Back to school for the education sector when it comes to data security

In 1975, Apple began donating Apple 1 model desktop PCs to schools. In 1990, the Internet became available to students in classrooms. If you scanned a school library back in 2010 you would see nearly as many iPads and Tablets as books. Fast forward to 2018 and there are reports coming out of Singapore of robots being used as aides to teachers in kindergartens.

Just as technology has become mainstream in homes and offices, it too has entered classrooms, auditoriums and libraries. However, as we introduce these gadgets and gizmos we must be mindful that it is not without risk. More endpoints mean a greater attack surface and the confidential nature of student and staff information makes educational institutions an attractive target for cyber criminals.

Take the risks associated with BYOD schemes. With a university hosting thousands of students on a network at any time, the risk of connecting an infected device is heightened. Or phishing and social engineering attacks. All it takes is one click to potentially compromise an entire network.

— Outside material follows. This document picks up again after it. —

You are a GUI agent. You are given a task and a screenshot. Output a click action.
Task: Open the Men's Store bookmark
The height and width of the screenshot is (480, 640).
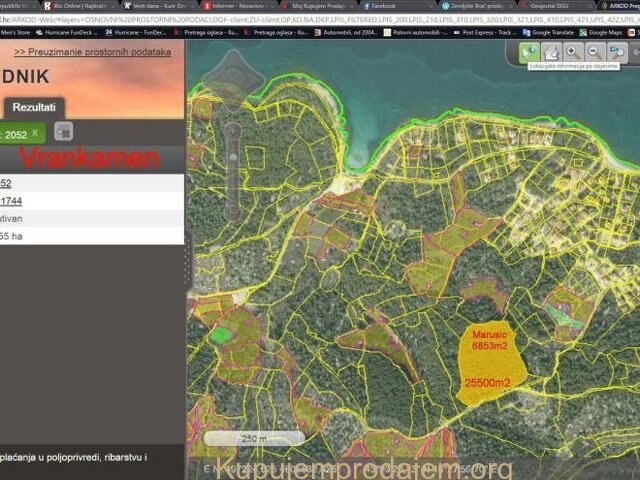[15, 32]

Faced with these various threats, does the education sector receive a ‘High Distinction’ for its efforts to protect its troves of student and staff data? Not according to the recent findings of the inaugural Canon Business Readiness Index on Information Security.

More than 400 Australian business decision-makers took part in the survey revealing that 75% of respondents from the education sector have not sufficiently implemented 6 or more of Australian Signals Directorate's Essential 8. This is a basic list of practical actions organisations can take to make their systems more secure.

When it comes to keeping abreast of regulation, our Index found 3 in 5 organisations that will be affected by the recently introduced Notification Data Breaches Scheme are unaware of it and what it means for them. While retailers and manufacturers are seen to have more security measures in place than any other industries, the ‘Education and Training’ sector is one of the least prepared for the new laws.

When asked how concerned they were about suffering a data breach in the next 12 months, only 42% of business decision makers across the ‘Education and Training’ sector stated that they were ‘slightly’ or ‘not at all’ concerned, while just 39% are ‘very or extremely concerned’. This finding is out of sync with an evolving risk landscape. With student and staff data at risk, this lack of awareness is concerning. Finally, while 58% of institutions in the sector have been assessed for security risk management, the sector has by far the highest number (17%) of decision makers who are unsure if any security assessments have been completed.

Education lays the ground for a maturing society and thankfully there are tools and expertise on offer to safeguard against cyber risks that may jeopardise this growth. Just as we never stop learning, the threat landscape never stops evolving. The learnings from our Business Readiness Index on Security indicate there is an opportunity for the education sector to improve its approach to cybersecurity and stay in step with the regulatory frameworks.